Any recommendations on setting a include and exclu...
# ingestion
s
Any recommendations on setting a include and exclude path_specs for s3?
Copy code
source:
    type: s3
    config:
        path_specs:
        - include : "<s3://cseo-global-cloudtrail/AWSLogs/057183463473/{table}/{partition[0]}/{partition[1]}/{partition[2]}/{partition[3]}/*_CloudTrail-Digest_*.json.gz>"
        - exclude : "**/AWSLogs/057183463473/CloudTrail-Digest/**"
        aws_config:
            aws_access_key_id: "{aws_key}"
            aws_secret_access_key: "{aws_secret}"
            aws_region: us-east-1
        profiling:
            enabled: false
Error:
Copy code
[2022-09-21 15:47:53,596] ERROR    {datahub.ingestion.run.pipeline:127} - 'include'
Traceback (most recent call last):
  File "/Users/raithels/opt/anaconda3/lib/python3.9/site-packages/datahub/ingestion/run/pipeline.py", line 178, in __init__
    self.source: Source = source_class.create(
  File "/Users/raithels/opt/anaconda3/lib/python3.9/site-packages/datahub/ingestion/source/s3/source.py", line 321, in create
    config = DataLakeSourceConfig.parse_obj(config_dict)
  File "pydantic/main.py", line 521, in pydantic.main.BaseModel.parse_obj
  File "pydantic/main.py", line 339, in pydantic.main.BaseModel.__init__
  File "pydantic/main.py", line 1056, in pydantic.main.validate_model
  File "pydantic/fields.py", line 868, in pydantic.fields.ModelField.validate
  File "pydantic/fields.py", line 901, in pydantic.fields.ModelField._validate_sequence_like
  File "pydantic/fields.py", line 1067, in pydantic.fields.ModelField._validate_singleton
  File "pydantic/fields.py", line 857, in pydantic.fields.ModelField.validate
  File "pydantic/fields.py", line 1074, in pydantic.fields.ModelField._validate_singleton
  File "pydantic/fields.py", line 1121, in pydantic.fields.ModelField._apply_validators
  File "pydantic/class_validators.py", line 313, in pydantic.class_validators._generic_validator_basic.lambda12
  File "pydantic/main.py", line 704, in pydantic.main.BaseModel.validate
  File "pydantic/main.py", line 339, in pydantic.main.BaseModel.__init__
  File "pydantic/main.py", line 1082, in pydantic.main.validate_model
  File "/Users/raithels/opt/anaconda3/lib/python3.9/site-packages/datahub/ingestion/source/aws/path_spec.py", line 104, in validate_path_spec
    if "**" in values["include"]:
KeyError: 'include'
[2022-09-21 15:47:53,598] INFO     {datahub.cli.ingest_cli:119} - Starting metadata ingestion
[2022-09-21 15:47:53,598] INFO     {datahub.cli.ingest_cli:137} - Finished metadata ingestion
h
Hi @shy-lion-56425, path_specs is an
Optional[List[PathSpec]]
. You need to provide that as a YAML list of objects.
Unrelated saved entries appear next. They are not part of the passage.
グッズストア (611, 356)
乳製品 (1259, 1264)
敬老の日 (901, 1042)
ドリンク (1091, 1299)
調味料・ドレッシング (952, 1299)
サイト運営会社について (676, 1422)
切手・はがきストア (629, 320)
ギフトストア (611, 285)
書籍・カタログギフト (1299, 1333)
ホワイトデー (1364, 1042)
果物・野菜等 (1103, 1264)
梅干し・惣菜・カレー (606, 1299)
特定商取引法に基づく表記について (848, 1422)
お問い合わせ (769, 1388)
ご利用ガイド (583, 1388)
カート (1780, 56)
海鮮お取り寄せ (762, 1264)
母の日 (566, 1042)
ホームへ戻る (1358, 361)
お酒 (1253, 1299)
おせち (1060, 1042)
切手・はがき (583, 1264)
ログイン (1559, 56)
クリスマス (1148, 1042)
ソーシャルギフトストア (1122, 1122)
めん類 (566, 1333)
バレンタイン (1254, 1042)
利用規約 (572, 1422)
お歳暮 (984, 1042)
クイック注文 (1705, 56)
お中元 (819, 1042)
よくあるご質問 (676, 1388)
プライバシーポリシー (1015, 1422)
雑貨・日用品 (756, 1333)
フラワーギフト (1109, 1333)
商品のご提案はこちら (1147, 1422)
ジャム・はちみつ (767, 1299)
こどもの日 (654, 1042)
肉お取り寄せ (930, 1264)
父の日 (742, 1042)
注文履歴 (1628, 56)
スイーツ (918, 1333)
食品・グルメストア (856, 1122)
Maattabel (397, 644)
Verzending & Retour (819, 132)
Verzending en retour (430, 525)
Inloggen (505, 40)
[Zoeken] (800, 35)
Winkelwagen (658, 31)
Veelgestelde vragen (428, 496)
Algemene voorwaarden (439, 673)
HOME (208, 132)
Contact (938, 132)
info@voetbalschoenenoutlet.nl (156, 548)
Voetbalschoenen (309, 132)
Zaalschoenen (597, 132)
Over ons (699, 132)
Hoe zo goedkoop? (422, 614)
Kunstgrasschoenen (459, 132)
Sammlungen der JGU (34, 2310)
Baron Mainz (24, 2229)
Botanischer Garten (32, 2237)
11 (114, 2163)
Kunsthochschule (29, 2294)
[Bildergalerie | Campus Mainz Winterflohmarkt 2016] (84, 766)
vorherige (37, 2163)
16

Try something like the following.
Copy code
path_specs:
   - include: <value>
     exclude: <value>
   - include: <value>
     exclude: <value>
For valid values for each of these, see Path Spec.
s
@helpful-optician-78938 thanks for the suggestion. I was able to get it to work with the following:
Copy code
- include : "s3_path"
  exclude : 
    - "s3_exclude_path"
exclude expects a list so you have to use the
-
notation under each exclude string.
@helpful-optician-78938 if i have a .gz file that contains json but doesn't have a .json suffix, is there an option to get the schema process? Is this currently supported?
h
I'll look into this and get back to you soon @shy-lion-56425.
s
@helpful-optician-78938 just following up to see if you've found anything. Looks the dataset is processing but won't extract any field names.
h
cc: @gray-shoe-75895
s
Best I can tell the s3 source.py is defaulting to open instead of smart_open which causes the .gz file to fail on the
json.JsonInferrer.infer_schema
here's a quick example:
Copy code
import gzip
from smart_open import open as smart_open
from datahub.ingestion.source.schema_inference import json

file_path = 'example_compressed_json.gz'
test = json.JsonInferrer()


# gzip forced (returns fields)
file = gzip.open(file_path,'rb')
test.infer_schema(file) == []

# smart open (returns fields)
file = smart_open(file_path,mode = 'rb')
test.infer_schema(file) == []

# standard open (returns no fields)
file = open(file_path, mode = 'rb')
test.infer_schema(file) == []
g
You should be able to use
default_extension: json
config under the path_spec to make it use the json schema inference. For your reference, the exact code we use is here https://github.com/datahub-project/datahub/blob/228f3b50ea26e21d133bb8bcbebc581ac7[…]9d/metadata-ingestion/src/datahub/ingestion/source/s3/source.py
s
@gray-shoe-75895 thanks for reaching out. I'm currently using the default_extension: json config and still getting the same results as the example above.
Also logged an issue here with more details: https://github.com/datahub-project/datahub/issues/6181
g
Thanks - responded on the github issue
s
Just closed the issue but for anyone else the issue was with my version of ujson. Here's the solution that worked for me:
pip install --upgrade ujson